I view linguistic variation as an important component of the documentation of a language. Synchronic variation provides a window into ongoing processes of language change and also the social meaning of language. My dissertation documents and analyzes such variation in contemporary Navajo through an investigation of sociophonetic, morphosyntactic, and discourse-level variation. Of particular interest is how speakers variably use Navajo verbal morphology. For this project I combine fieldwork methods from variationist sociolinguistics and language documentation to record data from speakers who represent the diverse linguistic and social background of the Navajo-speaking community.

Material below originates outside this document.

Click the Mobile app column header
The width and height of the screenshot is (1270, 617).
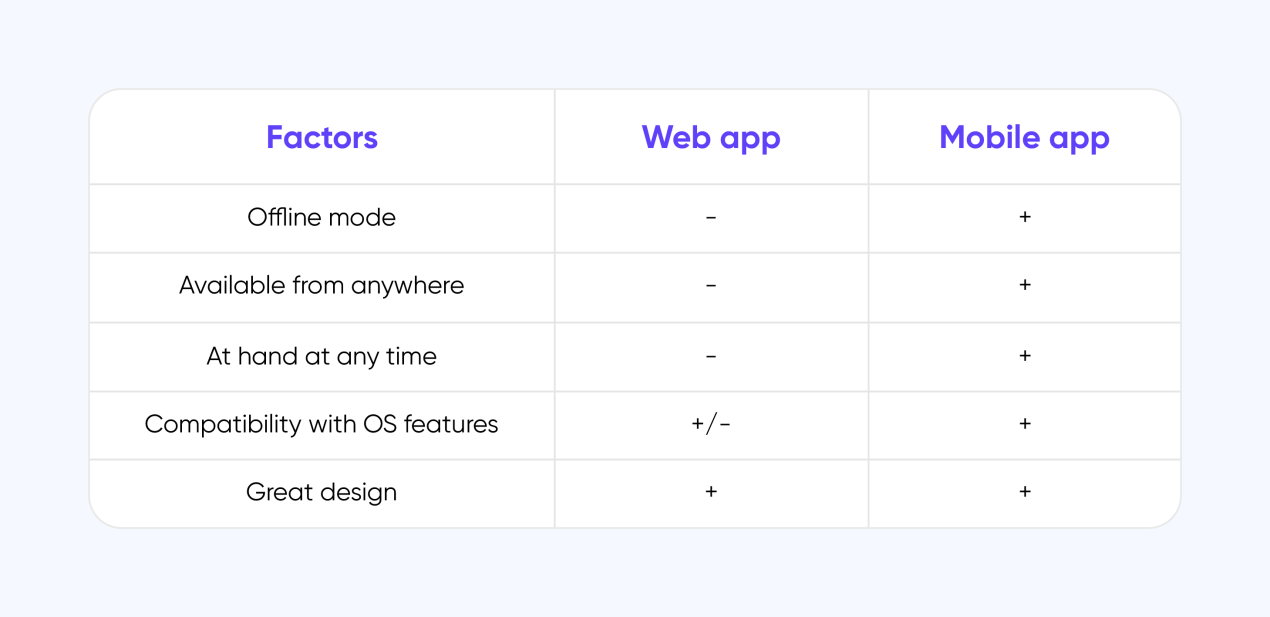point(1024,138)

My master's thesis was a corpus-based analysis of the Navajo enclitic lá, a polysemous morpheme marking both mirativity and constrative focus/interrogatives. I argue that the two pragmatic uses are connected in their function of providing meta-discourse commentary through contrastive focus on the unexpectedness of a proposition, a meaning that potentially developed from an earlier interferential form. A pdf of the thesis can be found here.
I am interested in applying the tools of acoustic phonetics to address different descriptive and theoretical questions. For instance, in my second qualifying paper, I investigated the acoustic correlates of prosodic units in Navajo personal narratives. Results from that project showed evidence for both intonational units marked by final syllable lengthening and also larger prosodic sentences cued by pauses and pitch reset. These data suggest that Navajo has systematic prosody, a previously unresolved question, but the cues may only be identifiable in larger stretches of connected speech. I presented results from this research at ASA 2016 and SSILA 2017. For more information, check out my handout from SSILA.
A component of my dissertation will be a sociophonetic analysis of three variables to be explored through quantitative acoustic analysis. The targeted variables include vowel space, realization of affricates, and sibilant harmony.